What is expected: Copy out each line of the data below in which the string "target" appears.
++++++++
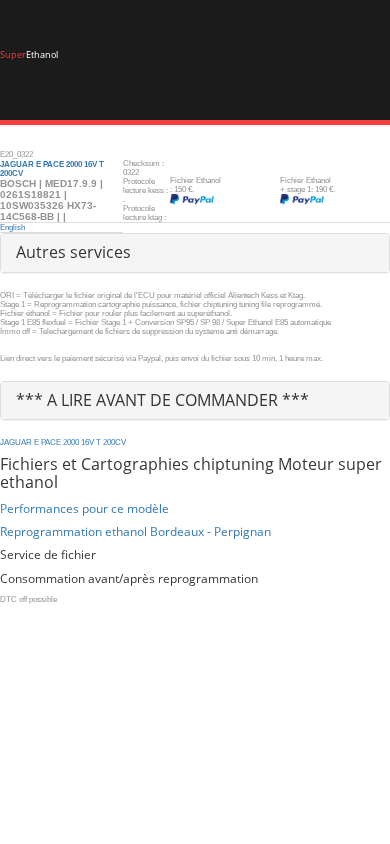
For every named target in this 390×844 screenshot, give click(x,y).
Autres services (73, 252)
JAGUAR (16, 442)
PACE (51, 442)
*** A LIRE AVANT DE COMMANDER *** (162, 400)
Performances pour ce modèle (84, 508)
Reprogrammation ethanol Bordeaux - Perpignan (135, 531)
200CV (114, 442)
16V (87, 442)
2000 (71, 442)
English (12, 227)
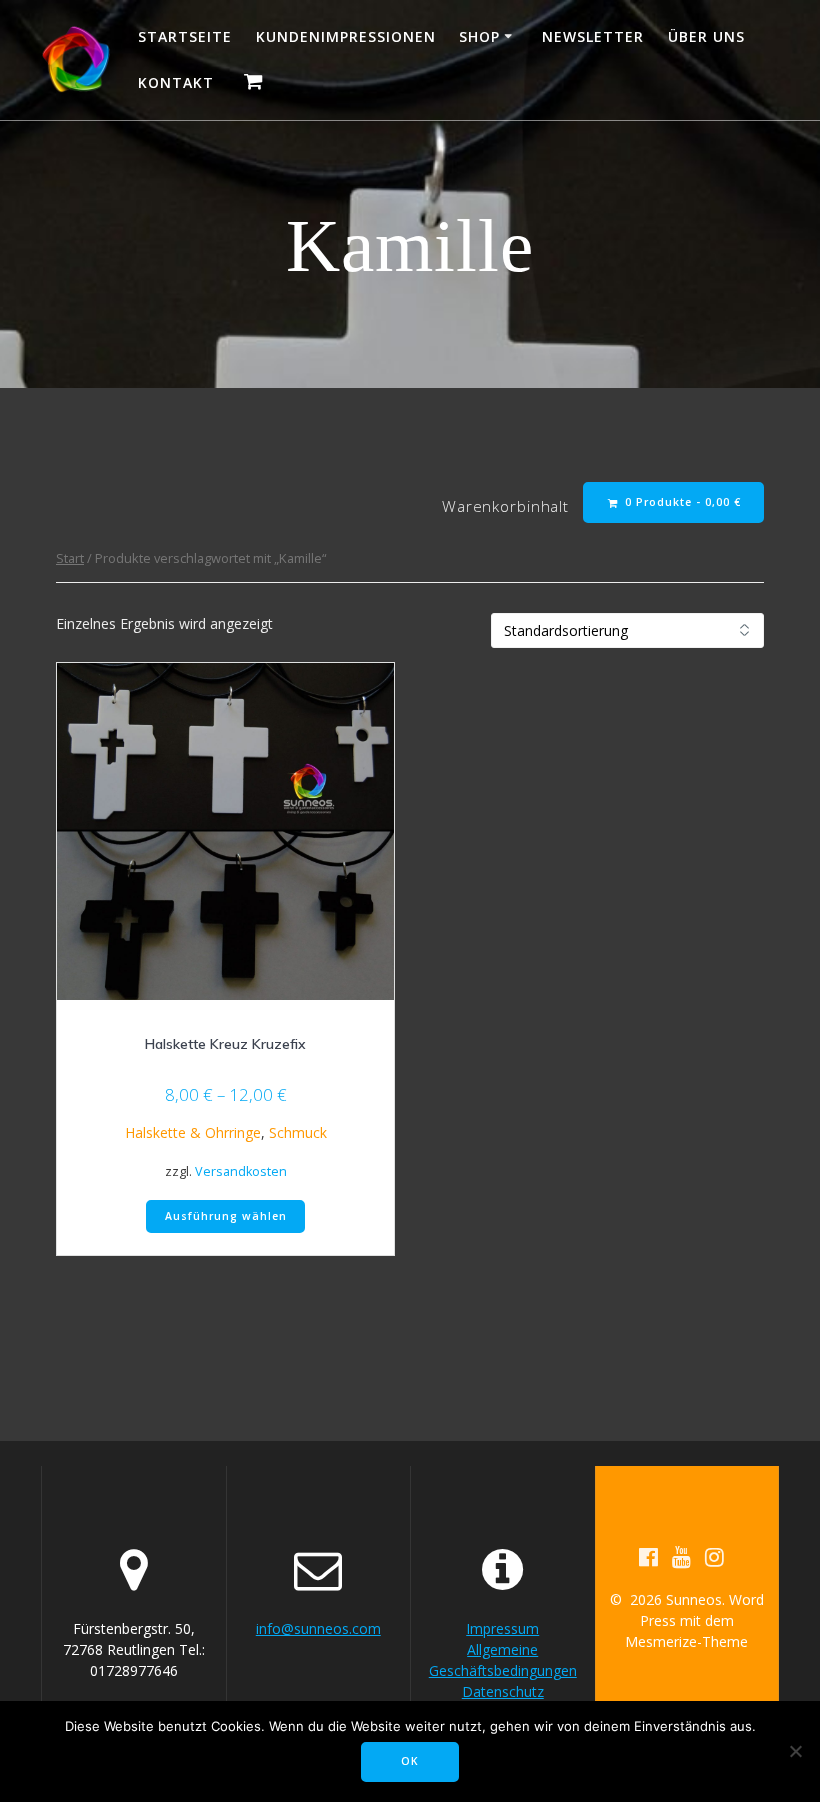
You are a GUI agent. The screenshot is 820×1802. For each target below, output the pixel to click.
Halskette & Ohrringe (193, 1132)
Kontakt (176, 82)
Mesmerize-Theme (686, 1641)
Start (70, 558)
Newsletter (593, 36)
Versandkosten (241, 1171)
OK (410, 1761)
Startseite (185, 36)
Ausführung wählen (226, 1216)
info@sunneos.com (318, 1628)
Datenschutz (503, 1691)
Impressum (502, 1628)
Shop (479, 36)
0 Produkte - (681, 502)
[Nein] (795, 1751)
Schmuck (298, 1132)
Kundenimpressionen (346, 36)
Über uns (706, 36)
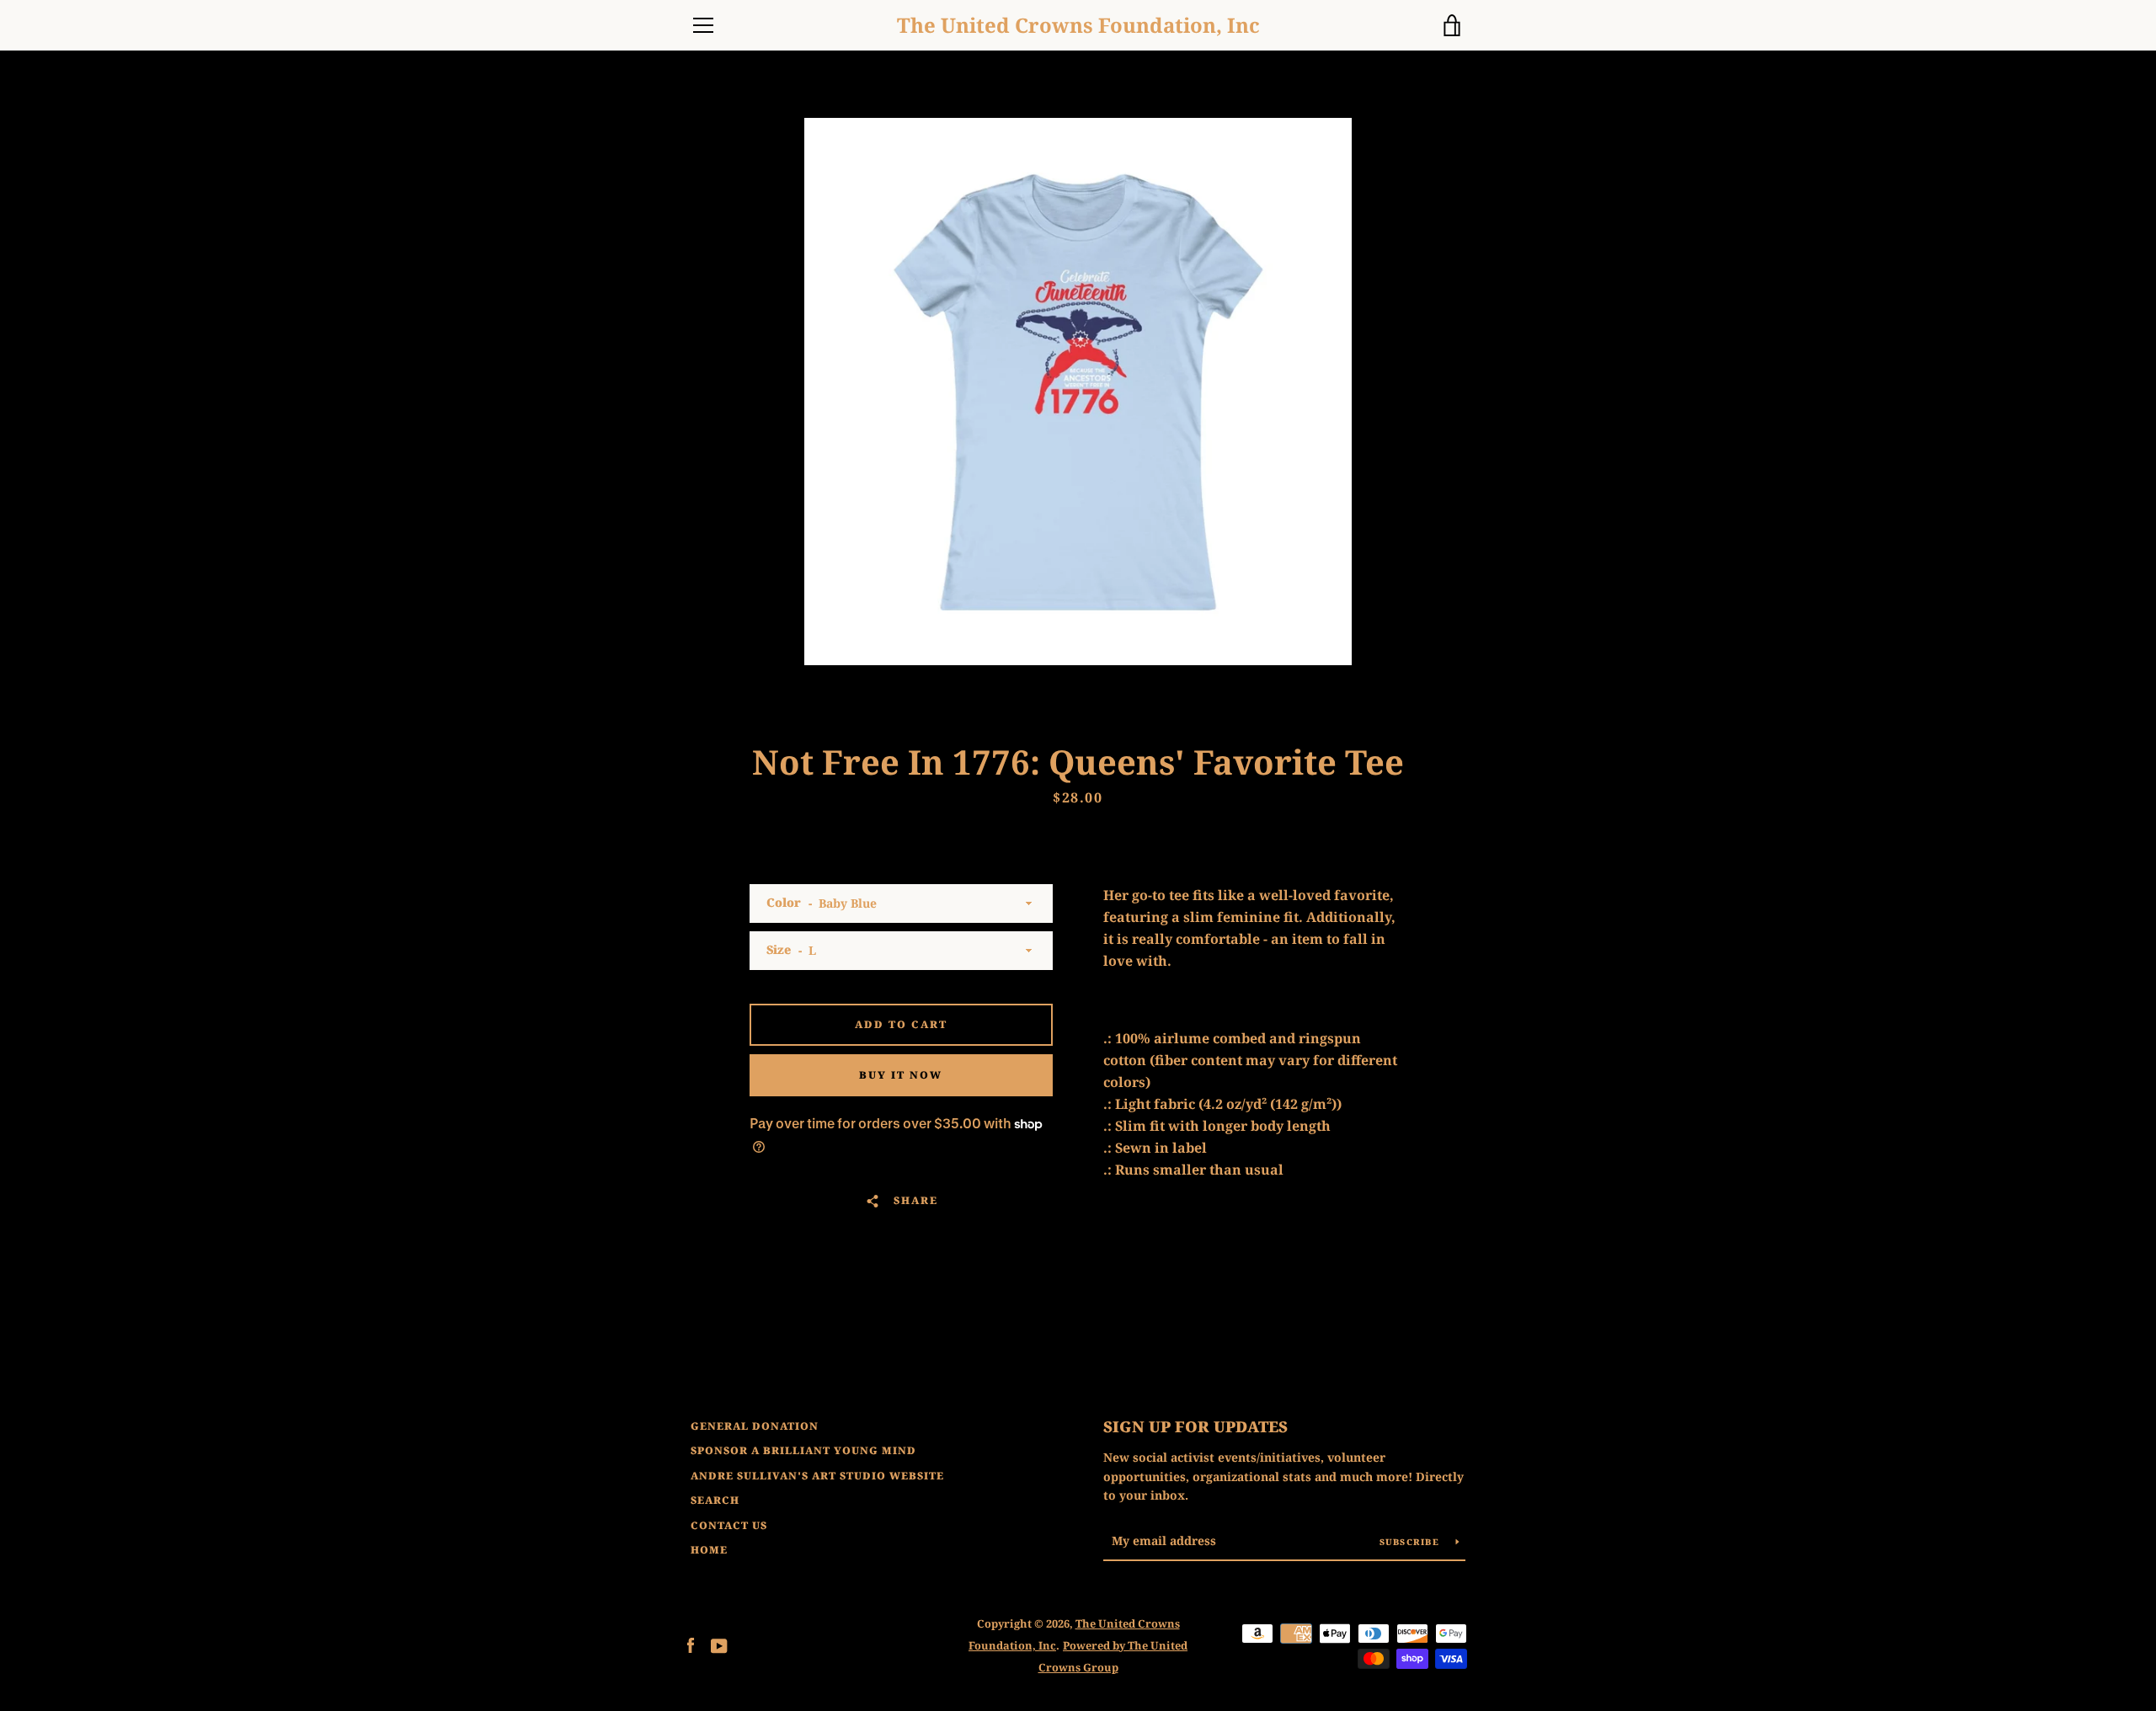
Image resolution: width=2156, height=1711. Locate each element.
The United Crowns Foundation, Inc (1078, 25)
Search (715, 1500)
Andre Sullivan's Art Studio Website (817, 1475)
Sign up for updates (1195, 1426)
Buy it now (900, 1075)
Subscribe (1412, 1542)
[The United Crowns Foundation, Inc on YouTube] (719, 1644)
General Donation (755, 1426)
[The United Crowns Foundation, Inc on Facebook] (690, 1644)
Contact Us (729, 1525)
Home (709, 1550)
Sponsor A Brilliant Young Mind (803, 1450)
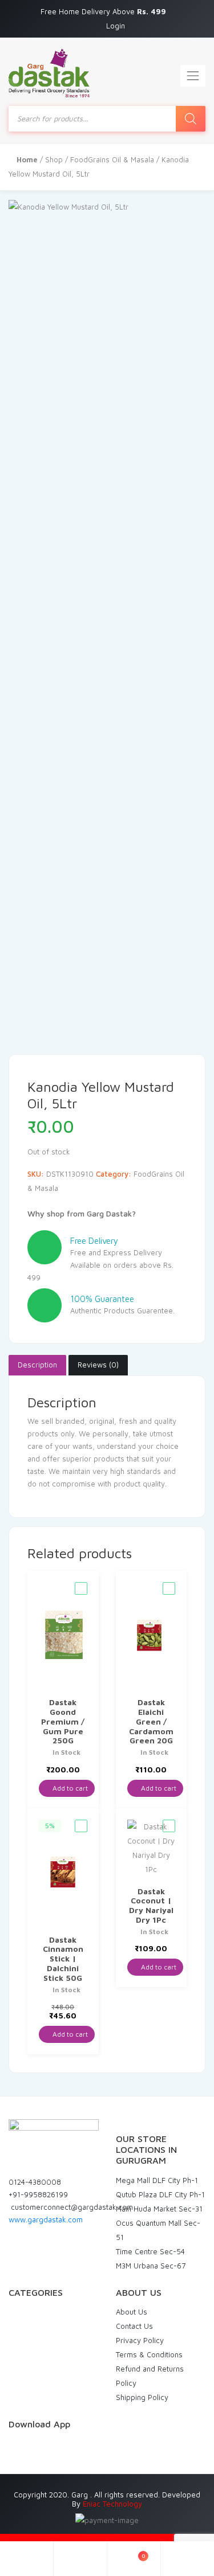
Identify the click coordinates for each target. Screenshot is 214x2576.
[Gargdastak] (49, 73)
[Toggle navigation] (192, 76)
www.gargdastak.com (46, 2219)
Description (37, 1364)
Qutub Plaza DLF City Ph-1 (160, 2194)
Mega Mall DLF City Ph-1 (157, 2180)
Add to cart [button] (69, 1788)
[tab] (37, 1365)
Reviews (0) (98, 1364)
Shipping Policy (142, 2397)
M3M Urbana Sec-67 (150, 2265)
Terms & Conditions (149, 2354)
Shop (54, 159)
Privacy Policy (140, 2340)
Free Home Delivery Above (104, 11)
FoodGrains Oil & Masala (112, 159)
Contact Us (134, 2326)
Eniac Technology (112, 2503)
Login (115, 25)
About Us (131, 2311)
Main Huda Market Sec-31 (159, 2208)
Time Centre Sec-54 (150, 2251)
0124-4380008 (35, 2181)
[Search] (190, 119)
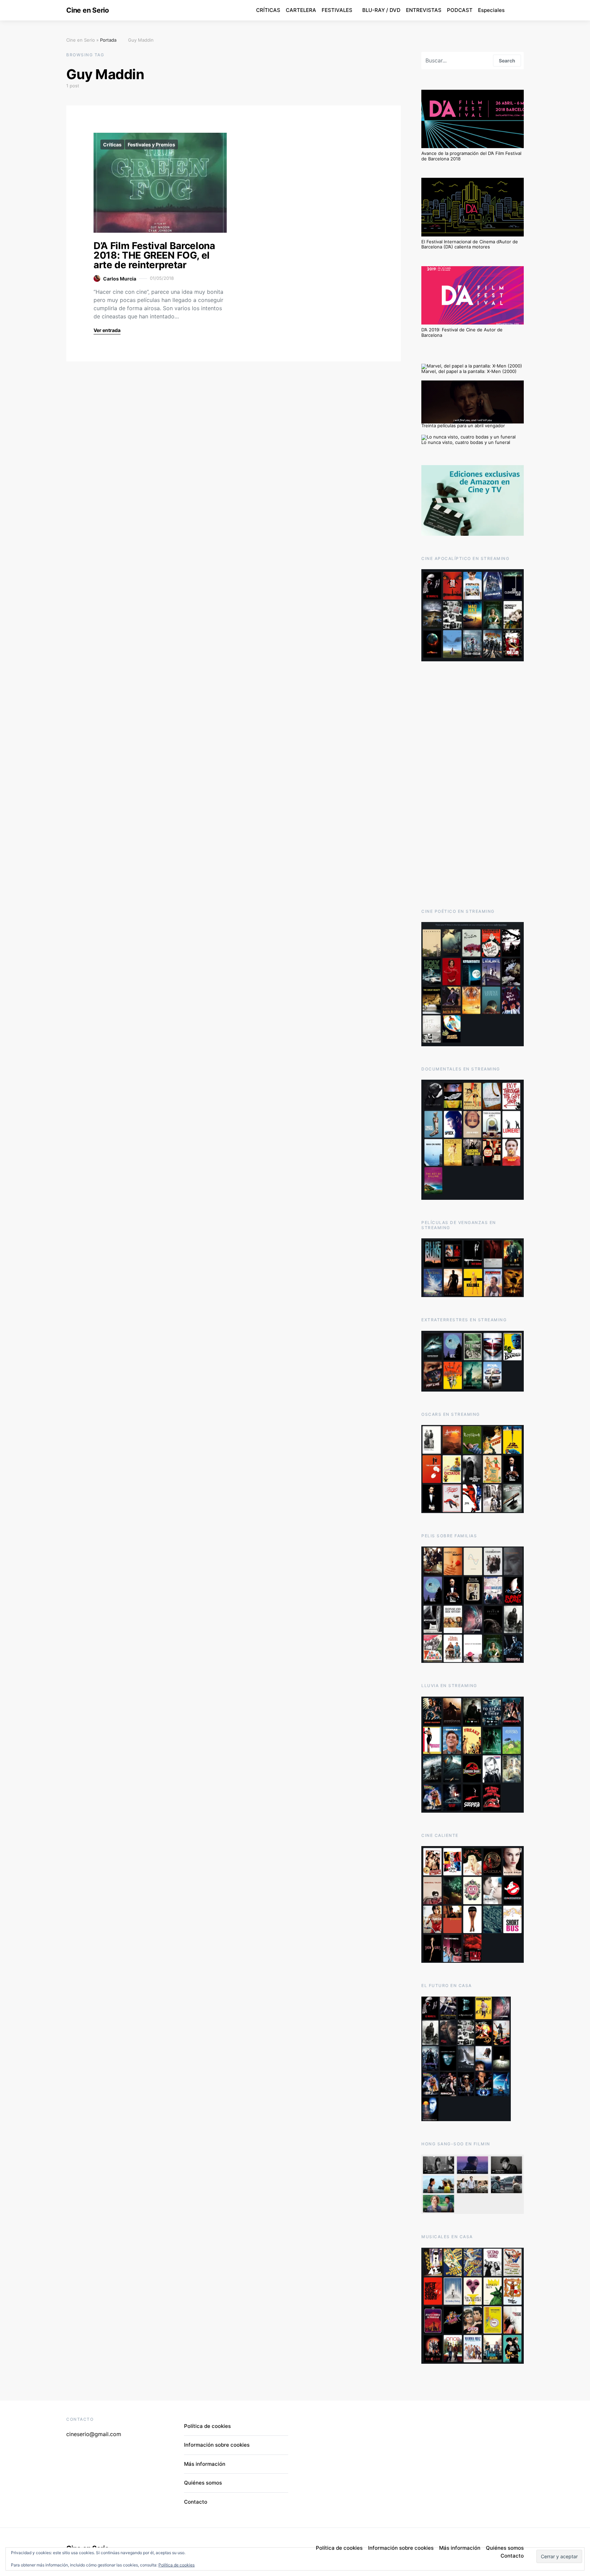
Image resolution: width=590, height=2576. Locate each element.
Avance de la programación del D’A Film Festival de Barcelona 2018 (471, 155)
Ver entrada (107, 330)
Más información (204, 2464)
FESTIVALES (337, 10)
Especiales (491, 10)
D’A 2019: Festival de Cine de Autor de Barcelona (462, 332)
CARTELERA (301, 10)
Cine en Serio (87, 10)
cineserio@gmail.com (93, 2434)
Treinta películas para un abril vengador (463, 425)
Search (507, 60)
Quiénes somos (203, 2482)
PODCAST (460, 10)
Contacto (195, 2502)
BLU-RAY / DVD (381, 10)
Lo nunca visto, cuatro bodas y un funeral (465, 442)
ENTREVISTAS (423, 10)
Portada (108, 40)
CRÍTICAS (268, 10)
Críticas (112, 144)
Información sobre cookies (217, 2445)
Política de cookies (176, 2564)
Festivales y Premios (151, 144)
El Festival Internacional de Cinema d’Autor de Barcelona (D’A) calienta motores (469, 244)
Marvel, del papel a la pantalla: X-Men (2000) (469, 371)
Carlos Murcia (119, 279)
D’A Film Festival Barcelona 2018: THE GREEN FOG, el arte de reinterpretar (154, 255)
++++++++
Answer box:
For every named target in this 390×844 screenshot, give click(x,y).
You are a GUI agent. The screenshot is 820×1802. For each target below, output the pixel to click.
Identify the click coordinates for each target. Screenshot is 214x2576.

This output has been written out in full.